_WHAT IS REQUIRED_:
Report the count, and only the count, of lines in the records that include the word "logo".
*** DATASET EXTRACT ***
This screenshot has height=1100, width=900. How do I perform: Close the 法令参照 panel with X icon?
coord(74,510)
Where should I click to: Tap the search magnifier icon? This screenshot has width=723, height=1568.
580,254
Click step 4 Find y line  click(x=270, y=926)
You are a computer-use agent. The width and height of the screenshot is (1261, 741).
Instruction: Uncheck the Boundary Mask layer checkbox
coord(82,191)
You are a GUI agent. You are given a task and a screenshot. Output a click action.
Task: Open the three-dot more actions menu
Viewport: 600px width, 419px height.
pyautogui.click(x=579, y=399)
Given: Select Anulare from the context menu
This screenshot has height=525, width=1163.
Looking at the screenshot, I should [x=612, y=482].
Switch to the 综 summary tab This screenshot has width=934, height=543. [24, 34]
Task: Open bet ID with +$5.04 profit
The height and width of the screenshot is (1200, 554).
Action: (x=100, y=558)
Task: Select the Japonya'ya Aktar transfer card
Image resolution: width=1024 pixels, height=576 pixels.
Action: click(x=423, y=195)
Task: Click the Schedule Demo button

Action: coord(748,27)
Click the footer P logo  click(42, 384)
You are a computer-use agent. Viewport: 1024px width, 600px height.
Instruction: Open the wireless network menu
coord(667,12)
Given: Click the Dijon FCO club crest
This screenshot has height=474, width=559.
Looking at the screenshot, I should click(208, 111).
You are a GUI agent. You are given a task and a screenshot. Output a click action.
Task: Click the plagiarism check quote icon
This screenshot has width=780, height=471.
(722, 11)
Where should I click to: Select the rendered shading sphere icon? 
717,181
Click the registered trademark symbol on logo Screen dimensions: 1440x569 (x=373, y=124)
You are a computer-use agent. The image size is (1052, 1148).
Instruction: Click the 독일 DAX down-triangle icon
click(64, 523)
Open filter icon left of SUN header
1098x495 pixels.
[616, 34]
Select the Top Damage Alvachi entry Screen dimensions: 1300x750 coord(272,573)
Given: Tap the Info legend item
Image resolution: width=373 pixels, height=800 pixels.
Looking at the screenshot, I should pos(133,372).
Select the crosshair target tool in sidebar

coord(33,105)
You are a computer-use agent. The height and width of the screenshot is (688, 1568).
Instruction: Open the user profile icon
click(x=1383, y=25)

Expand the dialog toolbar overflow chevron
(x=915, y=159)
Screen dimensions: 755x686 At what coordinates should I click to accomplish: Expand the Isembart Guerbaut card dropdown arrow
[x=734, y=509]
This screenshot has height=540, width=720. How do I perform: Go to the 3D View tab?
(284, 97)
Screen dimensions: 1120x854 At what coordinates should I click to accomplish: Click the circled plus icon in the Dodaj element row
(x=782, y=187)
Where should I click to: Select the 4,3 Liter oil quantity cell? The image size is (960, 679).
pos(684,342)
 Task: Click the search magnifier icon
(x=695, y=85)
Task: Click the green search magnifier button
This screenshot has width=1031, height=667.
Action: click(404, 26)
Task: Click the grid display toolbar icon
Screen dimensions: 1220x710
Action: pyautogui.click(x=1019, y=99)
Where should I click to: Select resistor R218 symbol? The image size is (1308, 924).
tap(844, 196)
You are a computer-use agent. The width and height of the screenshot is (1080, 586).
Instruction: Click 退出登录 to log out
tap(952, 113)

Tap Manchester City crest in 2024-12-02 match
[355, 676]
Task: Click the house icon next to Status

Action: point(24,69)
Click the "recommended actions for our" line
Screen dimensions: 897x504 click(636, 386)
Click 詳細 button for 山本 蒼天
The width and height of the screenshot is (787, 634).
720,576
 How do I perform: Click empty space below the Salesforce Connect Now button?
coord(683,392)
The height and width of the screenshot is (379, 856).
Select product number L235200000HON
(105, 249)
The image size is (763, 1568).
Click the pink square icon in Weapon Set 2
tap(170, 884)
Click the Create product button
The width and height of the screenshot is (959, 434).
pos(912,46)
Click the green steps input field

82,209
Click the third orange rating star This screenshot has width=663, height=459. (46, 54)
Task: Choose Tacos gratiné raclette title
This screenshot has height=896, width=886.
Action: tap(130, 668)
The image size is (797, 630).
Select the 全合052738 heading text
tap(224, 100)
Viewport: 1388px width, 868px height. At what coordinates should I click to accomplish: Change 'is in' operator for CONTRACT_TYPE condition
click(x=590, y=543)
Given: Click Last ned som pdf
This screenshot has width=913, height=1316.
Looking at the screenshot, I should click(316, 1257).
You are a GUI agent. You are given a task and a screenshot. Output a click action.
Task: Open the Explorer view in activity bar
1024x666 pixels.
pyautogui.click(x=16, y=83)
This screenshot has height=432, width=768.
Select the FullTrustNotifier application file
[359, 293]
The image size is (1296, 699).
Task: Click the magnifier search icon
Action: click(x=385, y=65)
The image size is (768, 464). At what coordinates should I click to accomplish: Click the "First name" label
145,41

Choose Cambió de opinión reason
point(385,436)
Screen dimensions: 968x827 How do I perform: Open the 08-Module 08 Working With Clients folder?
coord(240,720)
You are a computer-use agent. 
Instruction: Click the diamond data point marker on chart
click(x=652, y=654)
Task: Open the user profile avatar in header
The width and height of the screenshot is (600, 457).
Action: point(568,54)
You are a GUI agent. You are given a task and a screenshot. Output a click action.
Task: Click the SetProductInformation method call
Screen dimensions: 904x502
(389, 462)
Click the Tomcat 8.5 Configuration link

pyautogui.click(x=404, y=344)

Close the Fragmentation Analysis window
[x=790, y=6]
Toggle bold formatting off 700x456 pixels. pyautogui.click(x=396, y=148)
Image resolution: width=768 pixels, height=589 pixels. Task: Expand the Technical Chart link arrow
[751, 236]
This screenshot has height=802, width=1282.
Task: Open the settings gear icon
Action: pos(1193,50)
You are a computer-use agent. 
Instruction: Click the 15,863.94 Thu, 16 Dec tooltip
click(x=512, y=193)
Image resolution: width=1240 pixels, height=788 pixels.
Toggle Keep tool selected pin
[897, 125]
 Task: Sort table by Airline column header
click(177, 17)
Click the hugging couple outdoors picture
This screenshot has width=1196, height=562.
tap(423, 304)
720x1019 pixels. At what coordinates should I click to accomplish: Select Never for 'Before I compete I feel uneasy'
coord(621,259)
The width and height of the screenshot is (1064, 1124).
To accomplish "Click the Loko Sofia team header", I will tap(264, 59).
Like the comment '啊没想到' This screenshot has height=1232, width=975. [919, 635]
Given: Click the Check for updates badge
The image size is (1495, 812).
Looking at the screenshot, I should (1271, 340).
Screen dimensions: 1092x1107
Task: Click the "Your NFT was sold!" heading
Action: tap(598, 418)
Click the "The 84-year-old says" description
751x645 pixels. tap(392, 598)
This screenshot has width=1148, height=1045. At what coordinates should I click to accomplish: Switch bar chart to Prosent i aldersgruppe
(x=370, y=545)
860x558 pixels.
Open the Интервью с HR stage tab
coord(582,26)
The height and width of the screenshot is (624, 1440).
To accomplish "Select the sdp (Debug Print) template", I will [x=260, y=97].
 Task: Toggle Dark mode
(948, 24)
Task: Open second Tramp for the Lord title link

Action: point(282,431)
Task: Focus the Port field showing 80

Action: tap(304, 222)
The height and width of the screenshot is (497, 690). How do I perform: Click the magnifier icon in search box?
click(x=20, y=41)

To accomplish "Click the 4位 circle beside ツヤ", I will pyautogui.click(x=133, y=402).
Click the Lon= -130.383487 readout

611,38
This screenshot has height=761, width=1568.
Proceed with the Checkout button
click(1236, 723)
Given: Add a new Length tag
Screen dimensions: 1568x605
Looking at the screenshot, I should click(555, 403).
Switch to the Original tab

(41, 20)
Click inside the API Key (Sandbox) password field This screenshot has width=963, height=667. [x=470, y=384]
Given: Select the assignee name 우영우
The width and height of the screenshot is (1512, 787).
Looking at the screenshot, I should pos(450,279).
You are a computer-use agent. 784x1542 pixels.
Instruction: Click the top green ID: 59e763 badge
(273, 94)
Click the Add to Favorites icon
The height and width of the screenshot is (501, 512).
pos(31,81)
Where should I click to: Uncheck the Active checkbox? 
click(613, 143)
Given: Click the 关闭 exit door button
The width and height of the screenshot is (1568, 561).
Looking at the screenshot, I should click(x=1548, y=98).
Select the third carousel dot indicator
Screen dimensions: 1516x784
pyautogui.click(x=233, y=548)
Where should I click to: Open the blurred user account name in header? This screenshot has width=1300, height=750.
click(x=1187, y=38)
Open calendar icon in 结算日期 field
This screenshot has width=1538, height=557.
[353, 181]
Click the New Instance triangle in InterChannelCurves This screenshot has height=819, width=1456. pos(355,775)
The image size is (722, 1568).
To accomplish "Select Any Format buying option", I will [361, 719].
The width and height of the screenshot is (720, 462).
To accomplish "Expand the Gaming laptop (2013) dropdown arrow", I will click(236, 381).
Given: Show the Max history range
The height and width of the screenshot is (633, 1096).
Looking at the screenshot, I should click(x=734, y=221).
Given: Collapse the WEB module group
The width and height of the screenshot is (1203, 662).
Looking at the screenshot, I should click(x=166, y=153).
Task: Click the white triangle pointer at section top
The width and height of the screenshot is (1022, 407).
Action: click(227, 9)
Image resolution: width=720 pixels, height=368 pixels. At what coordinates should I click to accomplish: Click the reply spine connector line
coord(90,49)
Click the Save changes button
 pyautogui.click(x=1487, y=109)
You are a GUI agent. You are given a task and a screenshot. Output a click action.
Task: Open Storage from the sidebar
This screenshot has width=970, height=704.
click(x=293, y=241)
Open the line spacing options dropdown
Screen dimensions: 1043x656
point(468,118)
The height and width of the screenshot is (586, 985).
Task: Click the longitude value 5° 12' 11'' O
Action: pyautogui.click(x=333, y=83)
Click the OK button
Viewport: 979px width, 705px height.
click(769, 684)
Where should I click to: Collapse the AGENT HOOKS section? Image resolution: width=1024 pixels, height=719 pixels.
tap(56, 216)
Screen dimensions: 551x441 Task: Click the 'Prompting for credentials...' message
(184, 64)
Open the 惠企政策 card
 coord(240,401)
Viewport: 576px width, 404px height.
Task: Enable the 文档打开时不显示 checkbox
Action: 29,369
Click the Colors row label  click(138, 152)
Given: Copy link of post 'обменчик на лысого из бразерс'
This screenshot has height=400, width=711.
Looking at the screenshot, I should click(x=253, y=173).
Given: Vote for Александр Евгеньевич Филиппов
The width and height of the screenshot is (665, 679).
*** End of DATASET EXTRACT ***
_SOLUTION TO THIS PROBLEM_:
2